Mean Streets (Special Edition)

Before we start talking about Mean Streets lets keep something in mind. No other filmmaker, aside from Orson Welles, has ever so drastically altered the course of film. How movies look and sound, what they can say or do was all altered by the ground Scorsese broke with his camera. My point is that the man is a God and if Tarantino, or the usual gang of idiots over at AICN want to lash out at him they should sit down, shut up, and remember that Pulp Fiction wouldn't exist without freaking After Hours much less one of Scorsese's classics. And make no mistake a classic is just what Mean Streets is. A punk howl of a birth cry, an announcement that something huge was here and it intended to change everything. Mean Streets is basically about a group of loosely connected young hoods scrounging around New York in the 70's. There's no real storyline, simply a series of loosely connected vignettes, as Charlie (an impossibly young, unknown Keitel) faces his responsibility to his mobster uncle, his friends, his girlfriend, and his religion.

Oddly enough for a film that is virtually plotless (although plot shouldn't be confused with drama and humanity because the film has that in spades) the energy in Mean Streets never drops. Through use of camera work, editing, sound and dialogue Scorsese can turn even the most simple thing, such as DeNiro entering a bar, into a moment of epic grandeur when he pushes him through a hellish red light followed by a drunkenly rolling camera, as Jagger screeches "Jumping Jack Flash" in the background like a banshee.

The soundtrack of Mean Streets alone was insanely influential, it being the first film to use pop songs instead of a traditional score for a film on any kind of scale. It works beautifully from the very first scene when Keitel's head hits the pillow choreographed to the drumbeats of "Be My Little Baby".

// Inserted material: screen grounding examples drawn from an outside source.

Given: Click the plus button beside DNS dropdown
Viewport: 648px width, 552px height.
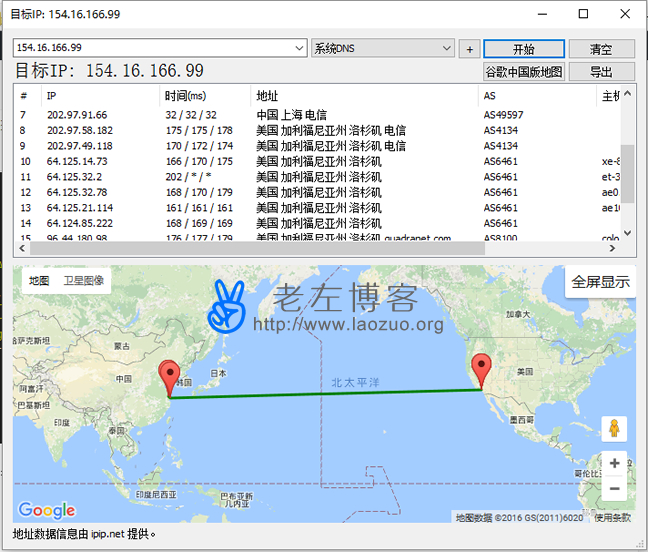Looking at the screenshot, I should pyautogui.click(x=470, y=48).
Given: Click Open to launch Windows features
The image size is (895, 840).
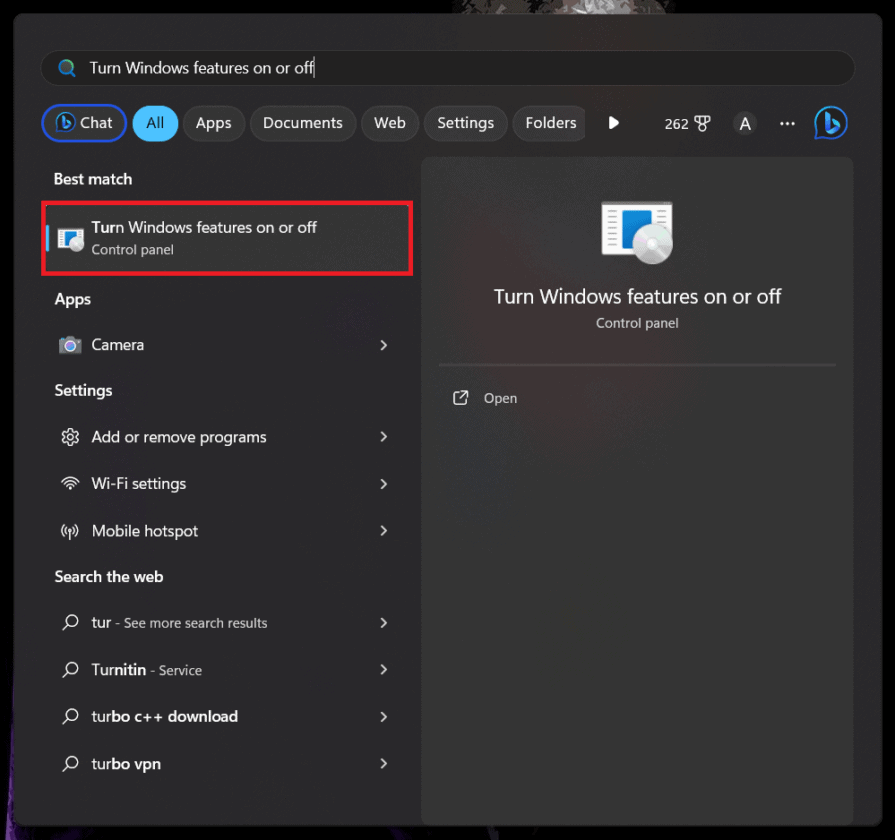Looking at the screenshot, I should [x=500, y=397].
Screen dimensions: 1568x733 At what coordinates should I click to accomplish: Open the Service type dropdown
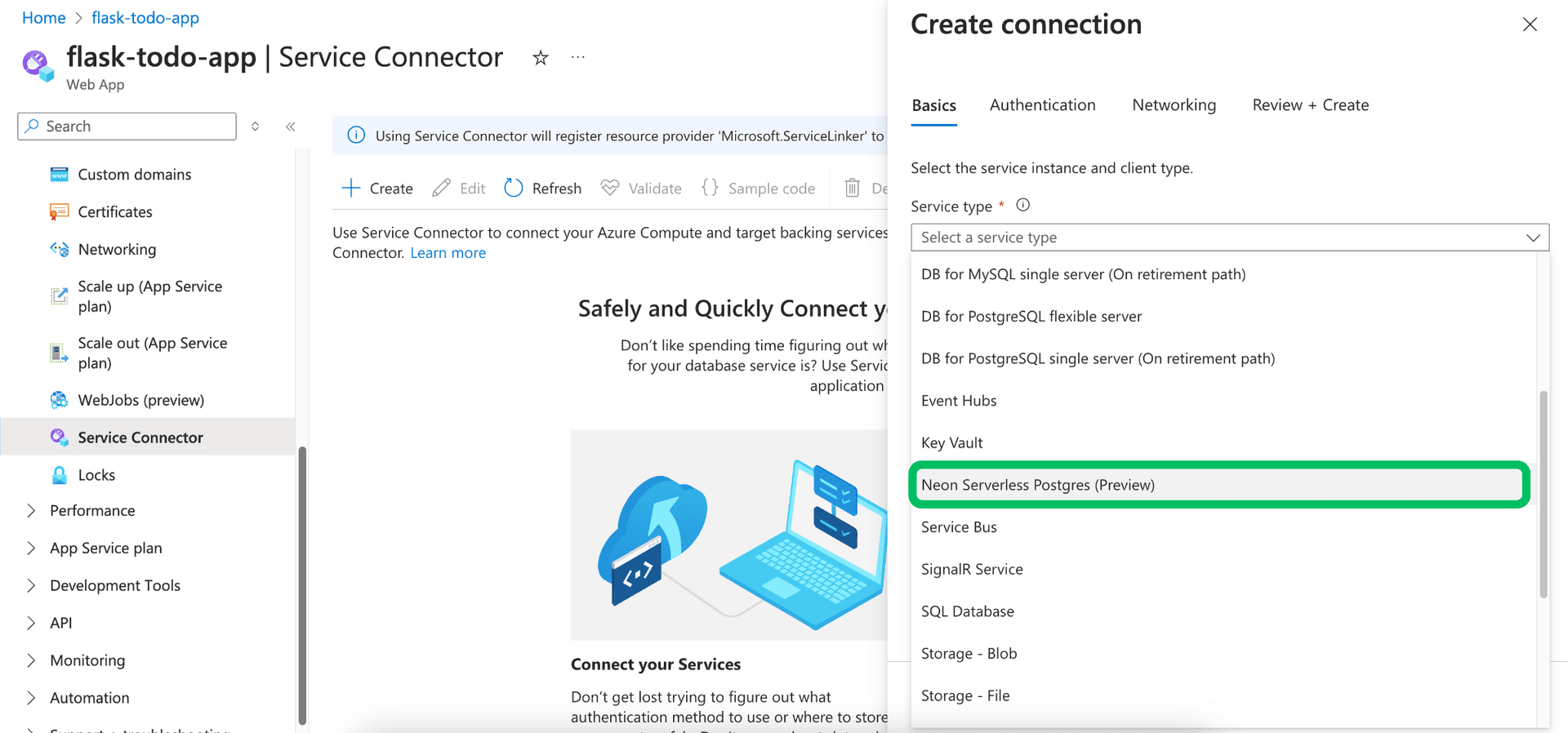pyautogui.click(x=1229, y=238)
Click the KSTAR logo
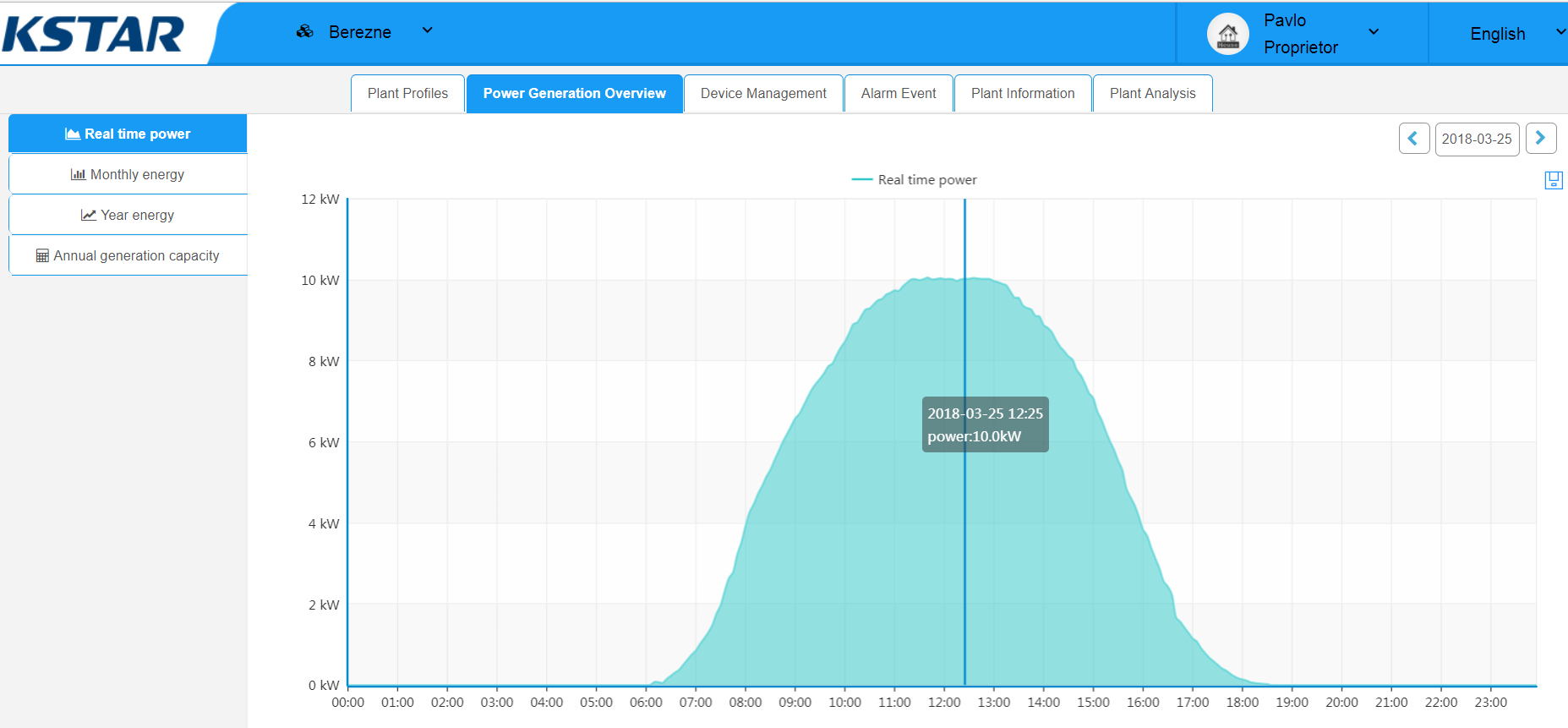The image size is (1568, 728). pos(93,35)
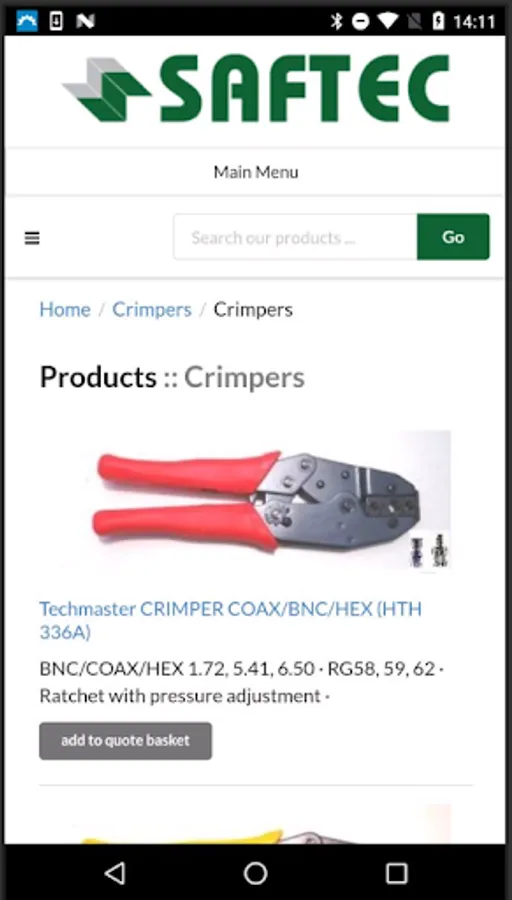Screen dimensions: 512x900
Task: Click the green Go search button
Action: click(453, 237)
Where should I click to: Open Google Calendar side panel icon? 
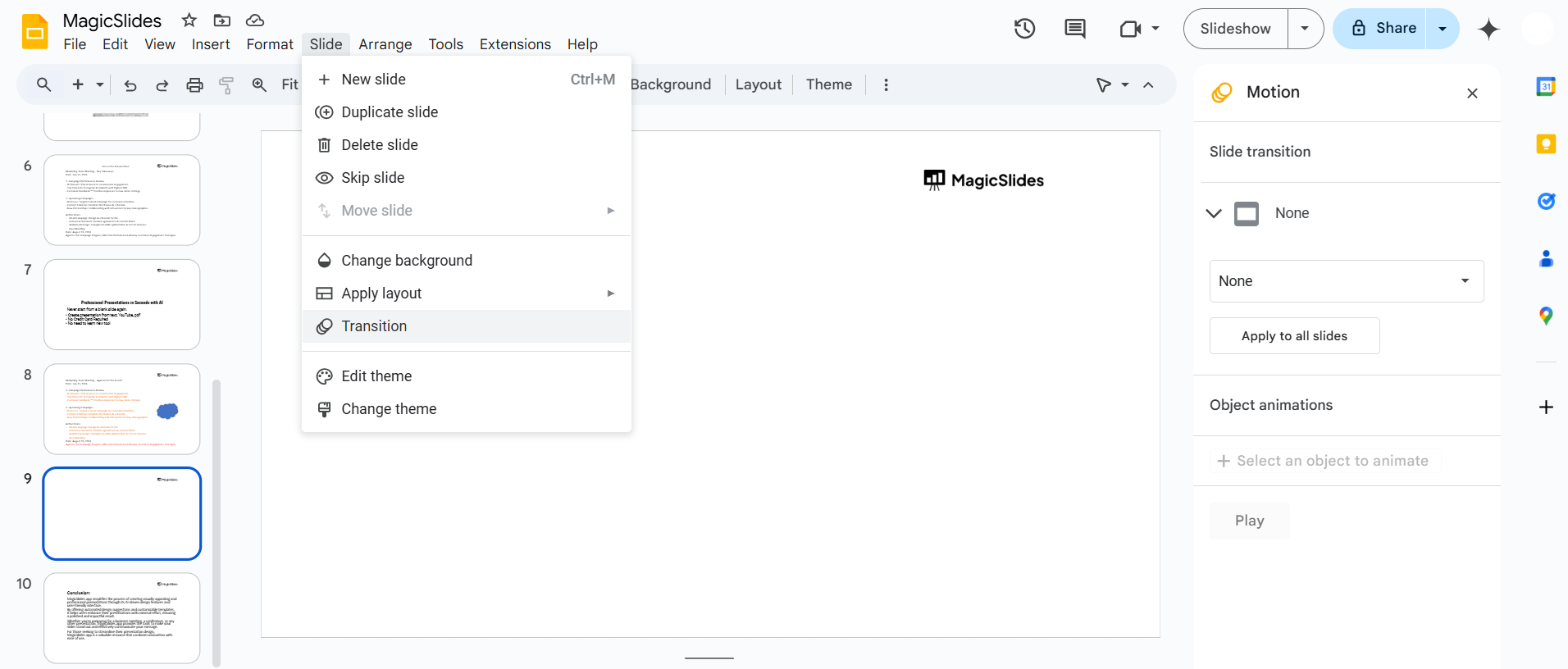(1546, 86)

Mean Streets captures New York in all its squalor and glory. It captures all forms of life, with wonderful dialogue and character work. The vignettes are great and beautifully varied from funny, with the classic pool hall brawl (Did we ever figure out what a mook was?), to frightening, (A scene with a baby faced assassin is one of the most singularly violent in Scorsese's singularly violent career), to tragic in Keitel’s relationship with a black stripper.

However none of these would work without great performances, which sell the movie’s situations one hundred percent. DeNiro and Keitel in particular cannot be over praised. DeNiro snaps like a method trained demon, frothing his way through the role of the self destructive Johnny. However he also taps moments of loyalty, tenderness, and friendship that stop his character from being a one note caricature. Keitel's performance is excellent as well, bringing to startling life a man who feels responsible for everything but believes that no matter what he does he is in a state of sin. (Sorta like a mobbed up Spiderman)

Indeed sin and religion soak every frame of Mean Streets. From the opening voiceover spoken by Scorsese himself, to the religious statues that seem to be eternally judging Mean Street’s happenings on earth, to the famous motif of Keitel testing the fires of hell over countless matches, candles, and burners.

So if you love film you need to see Mean Streets. It’s that simple. Not only is it a great movie teeming with life and drama but it changed the course of film itself. Buy it, Rent it, Steal it, but most of all see it. Just don't see it for the features. The commentary is truly excellent, with Scorsese delivering his trademark mile a minute barrage of film history and facts. It’s interesting and informative (From a commentary who knew?) but it also serves as a nice throw of the gauntlet to the Spielbergs and Shyamalans of the world who consider themselves to be too high grade to stoop to commentary.

Unfortunately a man cannot live on commentary alone, and the featurette and trailer that round out this disc are sub standard. For shame Warner Brothers, for shame.